Adèle Haenel sur France 5 : quand le service public offre une « carte blanche » à l'accusation de « génocide »
Invitée de « La Grande Librairie » mercredi soir, l'ex-actrice a détourné une séquence sur la parole des victimes de viol pour accuser Israël de « génocide » et la France de « complicité ». Le vrai scandale n'est pas la militante : c'est le dispositif télévisuel qui la laisse faire, sans contradiction, à une heure de grande écoute.
Mercredi soir, sur le plateau de « La Grande Librairie » sur France 5, Adèle Haenel disposait d'une carte blanche. L'ancienne actrice, devenue militante à plein temps, a d'abord mis en scène, à la deuxième personne, le courage d'une victime de viol qui ose parler : « Alors, le mot tombe. Il m'a violée. » Puis, dans une transition qu'elle a elle-même construite comme un parallèle, elle a enchaîné : « Moi aussi, j'ai pris une décision. Je vais parler. » Et de conclure : « L'État d'Israël commet un génocide en Palestine et la France est complice. N'acceptez pas l'inacceptable. Alors sanctionnez Israël et libérez la Palestine. »
Arrêtons-nous sur ce que cette séquence fait réellement. Elle place sur le même plan la parole d'une victime de viol — un acte de courage intime, incontestable — et une accusation géopolitique parmi les plus graves du droit international, assénée sans un fait, sans un chiffre, sans un contradicteur. Le mot « génocide » y fonctionne non comme une qualification juridique, mais comme un mot de passe militant, lancé dans ce qu'elle appelle « le silence télévisuel qui englue le pays » — comme si ce mot n'était pas déjà omniprésent dans le débat public français, des tribunes aux manifestations.
Car c'est là l'inversion la plus frappante : Adèle Haenel se présente en briseuse de tabou, en voix solitaire qui « saute dans le vide ». En réalité, elle récite le lexique le plus banalisé de la scène militante française, celui-là même que des milliers de manifestants scandent chaque semaine. Il n'y a aucun risque à accuser Israël de « génocide » sur France 5 en 2026. Le risque, aujourd'hui, c'est plutôt d'être un étudiant juif identifiable sur un campus, ou un artiste qui assume un lien avec Israël et voit ses concerts annulés.
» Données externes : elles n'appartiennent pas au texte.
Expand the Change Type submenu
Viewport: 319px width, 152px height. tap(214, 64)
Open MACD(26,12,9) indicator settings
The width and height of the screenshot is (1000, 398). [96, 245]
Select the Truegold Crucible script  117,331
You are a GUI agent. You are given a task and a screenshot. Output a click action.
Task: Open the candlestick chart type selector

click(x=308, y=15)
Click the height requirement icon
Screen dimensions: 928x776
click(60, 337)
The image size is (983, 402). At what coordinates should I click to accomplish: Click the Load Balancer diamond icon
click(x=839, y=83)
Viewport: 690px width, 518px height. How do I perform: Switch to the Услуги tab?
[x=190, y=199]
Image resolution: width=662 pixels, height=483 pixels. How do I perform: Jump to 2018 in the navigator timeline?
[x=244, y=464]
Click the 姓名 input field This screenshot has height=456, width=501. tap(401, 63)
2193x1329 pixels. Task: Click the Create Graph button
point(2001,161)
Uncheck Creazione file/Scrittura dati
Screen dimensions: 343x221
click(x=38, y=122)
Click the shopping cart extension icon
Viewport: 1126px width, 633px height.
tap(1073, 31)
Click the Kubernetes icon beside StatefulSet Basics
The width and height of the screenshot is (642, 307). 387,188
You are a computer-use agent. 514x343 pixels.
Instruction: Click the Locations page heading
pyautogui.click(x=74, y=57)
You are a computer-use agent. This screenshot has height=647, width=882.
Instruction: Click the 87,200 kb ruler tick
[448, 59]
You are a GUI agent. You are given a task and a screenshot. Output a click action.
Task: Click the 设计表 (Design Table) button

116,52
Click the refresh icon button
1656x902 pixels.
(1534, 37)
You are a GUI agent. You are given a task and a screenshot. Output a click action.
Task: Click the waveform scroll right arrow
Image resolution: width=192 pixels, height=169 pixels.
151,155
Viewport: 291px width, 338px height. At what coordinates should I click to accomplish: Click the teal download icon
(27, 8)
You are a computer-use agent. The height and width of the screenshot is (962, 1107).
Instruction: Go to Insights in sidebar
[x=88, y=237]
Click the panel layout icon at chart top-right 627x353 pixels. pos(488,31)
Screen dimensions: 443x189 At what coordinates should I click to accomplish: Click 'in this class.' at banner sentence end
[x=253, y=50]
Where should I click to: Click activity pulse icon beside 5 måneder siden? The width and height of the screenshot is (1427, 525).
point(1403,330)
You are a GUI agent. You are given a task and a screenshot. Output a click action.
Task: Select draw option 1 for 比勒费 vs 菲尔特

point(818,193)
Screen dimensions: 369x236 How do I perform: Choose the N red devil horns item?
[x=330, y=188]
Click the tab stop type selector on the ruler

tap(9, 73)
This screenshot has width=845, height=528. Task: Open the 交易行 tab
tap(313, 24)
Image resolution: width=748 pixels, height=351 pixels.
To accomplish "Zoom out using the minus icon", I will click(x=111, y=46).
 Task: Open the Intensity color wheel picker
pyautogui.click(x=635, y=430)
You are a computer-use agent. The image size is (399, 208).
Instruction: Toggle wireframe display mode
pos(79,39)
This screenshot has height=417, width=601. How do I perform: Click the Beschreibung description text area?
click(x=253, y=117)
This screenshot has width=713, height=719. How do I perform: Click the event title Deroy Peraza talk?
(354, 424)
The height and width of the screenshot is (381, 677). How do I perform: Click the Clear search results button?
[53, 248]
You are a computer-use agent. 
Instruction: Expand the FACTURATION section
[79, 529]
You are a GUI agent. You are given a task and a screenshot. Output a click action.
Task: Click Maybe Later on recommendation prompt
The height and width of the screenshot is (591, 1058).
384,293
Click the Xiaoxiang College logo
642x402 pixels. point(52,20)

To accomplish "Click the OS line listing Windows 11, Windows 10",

La question qui compte est ailleurs : pourquoi le service public, financé par tous les Français — y compris les Français juifs —, offre-t-il un mégaphone sans filtre à ce discours ? Une « carte blanche » dans une émission littéraire n'est pas une interview : personne en face pour rappeler le 7 octobre, les otages, la guerre déclenchée par le Hamas, ou simplement pour demander à l'invitée sur quels faits elle fonde le mot « complice » appliqué à la France. Le dispositif transforme une opinion militante en vérité proclamée, adoubée par le cadre feutré de la grande émission culturelle.
Et c'est peut-être l'enseignement le plus important de cette séquence : la bataille contre Israël ne se joue plus seulement dans les hémicycles ou dans la rue, mais dans les interstices de la programmation culturelle — une fiche IMDb modifiée, un festival d'humour boycotté, une carte blanche littéraire détournée. Chaque fois, le procédé est identique : utiliser un espace conçu pour autre chose, où la contradiction n'est pas prévue. Pour les téléspectateurs juifs de France, le message est limpide : il n'existe plus d'espace culturel neutre. Aux chaînes publiques de décider si elles veulent être des scènes de débat ou des tribunes à sens unique — et aux téléspectateurs de le leur rappeler.